Beefy Boxes and Bandwidth Generously Provided by pair Networks
Do you know where your variables are?
 
PerlMonks  

pipes and return data

by Anonymous Monk
on Oct 31, 2003 at 18:15 UTC ( [id://303640]=perlquestion: print w/replies, xml ) Need Help??

Anonymous Monk has asked for the wisdom of the Perl Monks concerning the following question:

Hello Gr8 11

I open a pipe from one Perl program to another like so

open (PROG, "|$HOME/server/bin/prog.pl")||die "Cannot open $HOME/server/bin/prog.pl"

And then I print anywhere from 1 million to 2.5 million lines of data like so

foreach $line (@array){ print PROG "$line\n"; }

But I just made some modifications to prog.pl which necessitates passing data back to the calling script. What can I do (Can I read from the pipe, or is there another way I can get data passed back)?

Thank you so much!

me

Replies are listed 'Best First'.
Re: pipes and return data
by Roy Johnson (Monsignor) on Oct 31, 2003 at 18:32 UTC
    perldoc -q pipe
    How can I open a pipe both to and from a command?
    The IPC::Open2 module (part of the standard perl distribution) is an easy-to-use approach that internally uses pipe(), fork(), and exec() to do the job. Make sure you read the deadlock warnings in its documentation, though (see IPC::Open2). See "Bidirectional Communication with Another Process" in perlipc and "Bidirectional Communication with Yourself" in perlipc

    You may also use the IPC::Open3 module (part of the standard perl distribution), but be warned that it has a different order of arguments from IPC::Open2 (see IPC::Open3).

      Hi Roy,

      First of all, thwanks for your help. I **think** this is what I need.

      Now you'll see what a novice I am

      When I use perldoc as you've descibed, how do I view this:

      Make sure you read the deadlock warnings in its documentation, though (see L<IPC::Open2>).

      Also, How do I signal that I am done writting to the pipe and I would like prog.pl to proces the data and print it's output to Reader?

      thanks, me

        Anytime you see "see <Module::Name::Here>" you can do perldoc Module::Name::Here to see the documentation, provided the module is installed on your host.

**Instructions for the task:** Continue the PerlMonks thread on pipes and return data from the point where it stops.

**Data provided:**
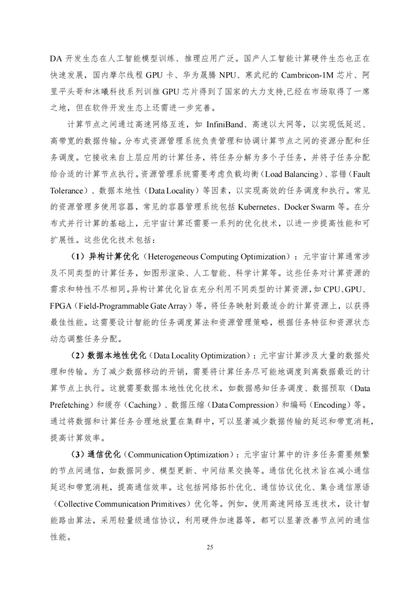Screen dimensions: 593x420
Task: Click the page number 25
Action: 210,547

**Response below:**
        In terms of finishing with the application, if you end up going with the IPC::Open[23] methodology you would do something ala

        # assuming READ, and WRITE are the reader and writer FHs # and $pid is the pid of the process spawned close(READ); close(WRITE); waitpid $pid, 0; # or if you used FileHandle objects or autovivified scalars close($read); close($write); waitpid $pid, 0;

        After rereading your post, I noticed I didn't answer the right question. How does the program presently know you are done writing? Is there some sentinel value? Do you pass a <CTRL> + d? You will simply do the same at the end of your write loop. Alternately if you don't have that functionality presently in the prog, you could add it and then make use of it :).

        use perl;

        "When I use perldoc as you've descibed, how do I view this: Make sure you read the deadlock warnings in its documentation, though (see L<IPC::Open2>). "

        What they mean is to man IPC::Open2 or look at the IPC::Open2 library docs however you view library docs on your system. That whole "L<...>" is a way of doing a link to another data source in perl POD documentation... but it seems to be either broken or broken in your POD-viewer.

        Oh, and as for signalling that you are done writing, etc... that's what they're talking about in the whole deadlock-prevention business. The issue is, you need to make it completely clear to each process which one is writing and which one is reading at any given time. If there is any ambiguity, and both process think that they should be reading or both think they should be writing... then you're deadlocked.

        A simple means of avoiding this (if it fits your problem) is to provide "framing data" in your streams. This is sort of akin to saying "over" on a walky-talky. You mean "I'm done writing, it's your turn to write". The way you do that is you can isolate some string that should never appear in your data, and you send that string as a magical token over your stream as such a signal.

        If there is no way to determine a token which should never appear in your data, then you would need to encapsulate your data somehow. A simple example is to pick some magical character... like let's say a newline character ("\n") and an escape character like a backslash. Then in the program writing the data, you turn all newlines into \n's and all \'s into \\'s, and in the reading program you do the opposite. Now the actual newline character won't appear anywhere in your data, and you can use it to "frame" your data.

        # writer $data =~ s/\\/\\\\/g; $data =~ s/\n/\\/g; print PIPE $data,"\n"; # reader $/ = "\n"; $data = <PIPE>; chomp $data; $data =~ s/\\n/\n/g; $data =~ s/\\\\/\\/g;
        Of course, that example assumes that you can easily establish a protocol (by that I mean simply a set of rules) for which process should be reading and which process should be writing at any given time. If you need to go beyond that, then you're really opening up a can of worms and should look into some more robust frameworks for IPC (inter-process-communication).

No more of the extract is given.